Rupert Julian would later direct Lon Chaney in the 1925 blockbuster The Phantom of the Opera. Writer Elliott J. Clawson later went on to write the screenplays for several other Chaney films, including The Phantom of the Opera, The Road to Mandalay and West of Zanzibar. Some reviews at the time oddly mentioned Erich von Stroheim's involvement in the film as both a co-writer as well as an uncredited extra, but this is unproven.

== Reception ==
The Kaiser, the Beast of Berlin was an enormous hit for Universal when it was released, and they spared no expense in advertising the film. Universal studio head Carl Laemmle pushed the film to the theater owners as hard as he sold it to the viewing public. "A whirlwind of Applause – A Landslide of Money," "Unparalleled Receipts," and "The Picture That Blocked Traffic on Broadway" were some of the headlines for ads that ran in trade publications in an attempt to get theater owners to book the picture. At one point, the film was playing simultaneously in two Broadway theaters owned by Marcus Loew and William Fox.

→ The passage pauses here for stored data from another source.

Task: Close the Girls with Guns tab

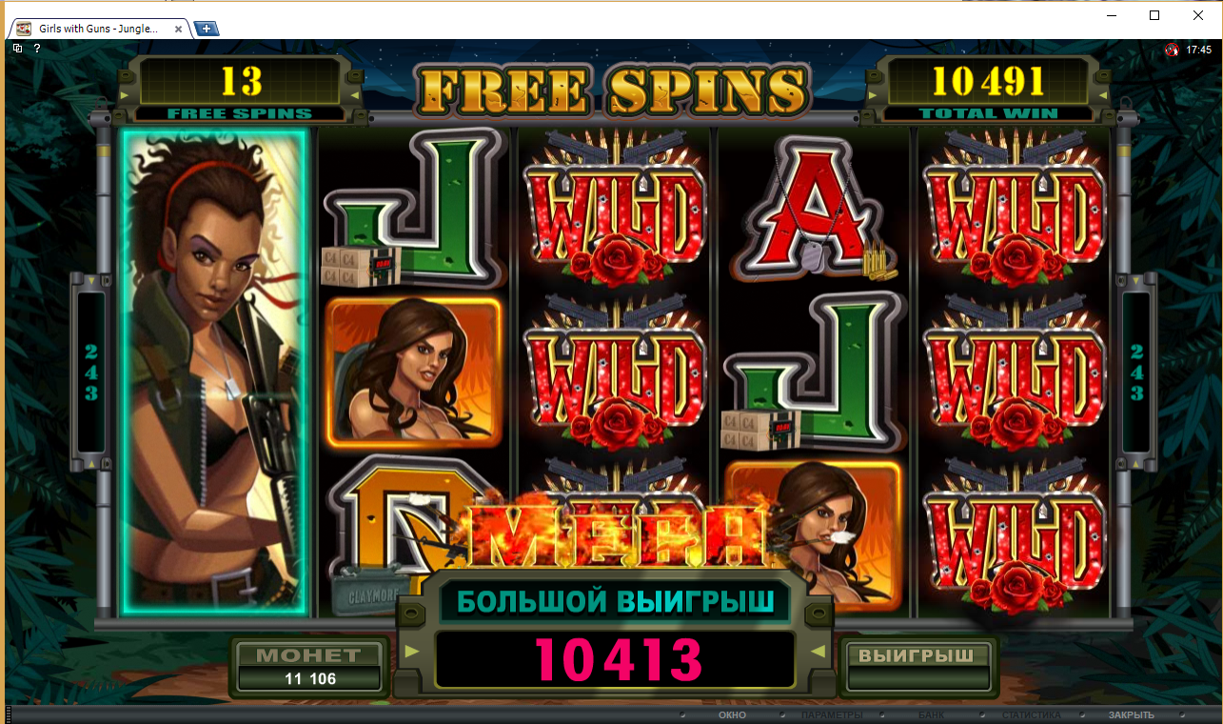Action: click(178, 29)
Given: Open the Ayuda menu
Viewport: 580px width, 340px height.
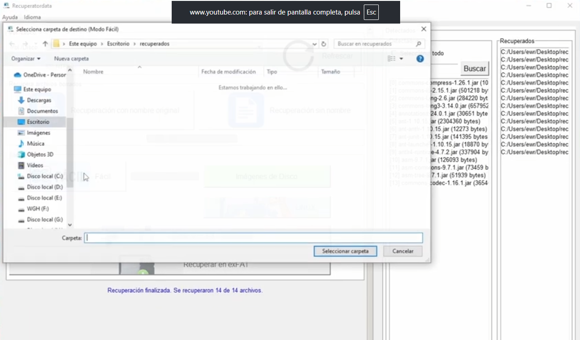Looking at the screenshot, I should [x=10, y=17].
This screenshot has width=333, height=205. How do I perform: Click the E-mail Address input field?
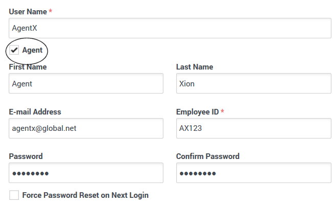point(86,128)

According to a report in Exhibitor's Trade Review on the film's success in Omaha, 14,000 saw the film there in a single week, a record for that city. "Wild cheering marked every show when the young captain socked the Kaiser on the jaw. Patriotic societies boosted the picture because of its aid in stirring up the country to war. Street car signs were used; huge street banners swung over the crowds in the downtown district, and a truck paraded the streets with the Kaiser hanging in effigy and a big sign 'All pro-Germans will be admitted free.' None availed himself of the invitation."

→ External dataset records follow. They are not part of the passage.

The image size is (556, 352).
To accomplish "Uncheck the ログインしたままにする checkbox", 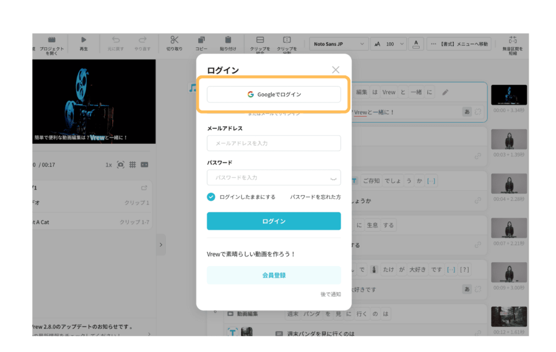I will (211, 197).
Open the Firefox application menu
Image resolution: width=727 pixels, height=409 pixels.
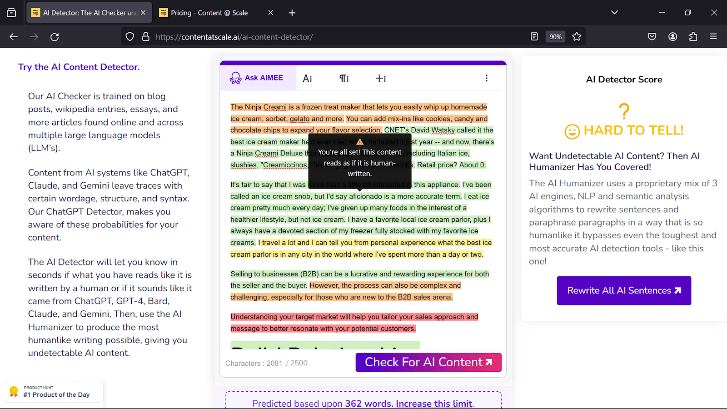pos(713,37)
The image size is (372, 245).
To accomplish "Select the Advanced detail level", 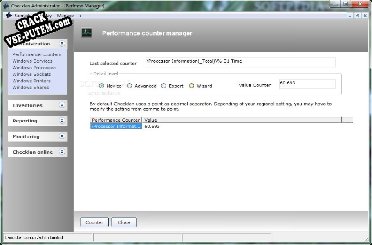I will 130,86.
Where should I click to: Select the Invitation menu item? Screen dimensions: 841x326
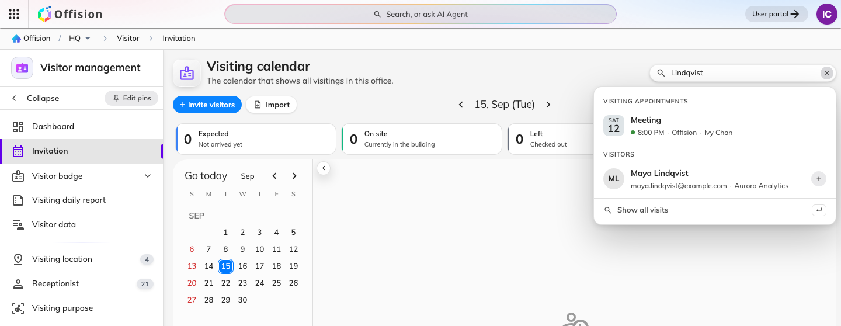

Rupert Julian received rave reviews for his portrayal of the Kaiser and later reprised the role in many subsequent films.

== Reviews ==
"(The film) dramatizes patriotism more intensely than any other picture this writer has seen. It combines a wonderful characterization of the Kaiser rendered by Rupert Julian and an intimate drama of one family who suffered when the German hordes swept through Belgium." --- Motion Picture News

"The main intent of the producers, and they have adhered to it admirably, was to give the observer a look at the private and public life of this human monster...Mr. Julian's personal dilineation of the Kaiser is a splendid bit of acting all told...There are any number of bold and vigorous characterizations in the piece (including) Lon Chaney as Admiral von Tirpitz." --- Moving Picture World (Note this review strangely refers to Lon Chaney playing Admiral Von Terpitz, while all other sources list Chaney in the role of "Bethmann-Holweg").

"THE KAISER is less a photoplay than a dramatic presentation of the crimes of Germany dominated by the Satanic sneer of her leader. It shows the invasion of Belgium, the wreck of the Lusitania and the attempted drive toward Paris all guided by a fiend in a royal helmet and spiked moustache who does everything but snort fire. Rupert Julian impersonates this master villain so successfully that his entrance is greeted with spontaneous hisses." --- Photoplay

== In popular culture ==
In August 1918, a short (two-reel) parody of the film was released titled The Geezer of Berlin.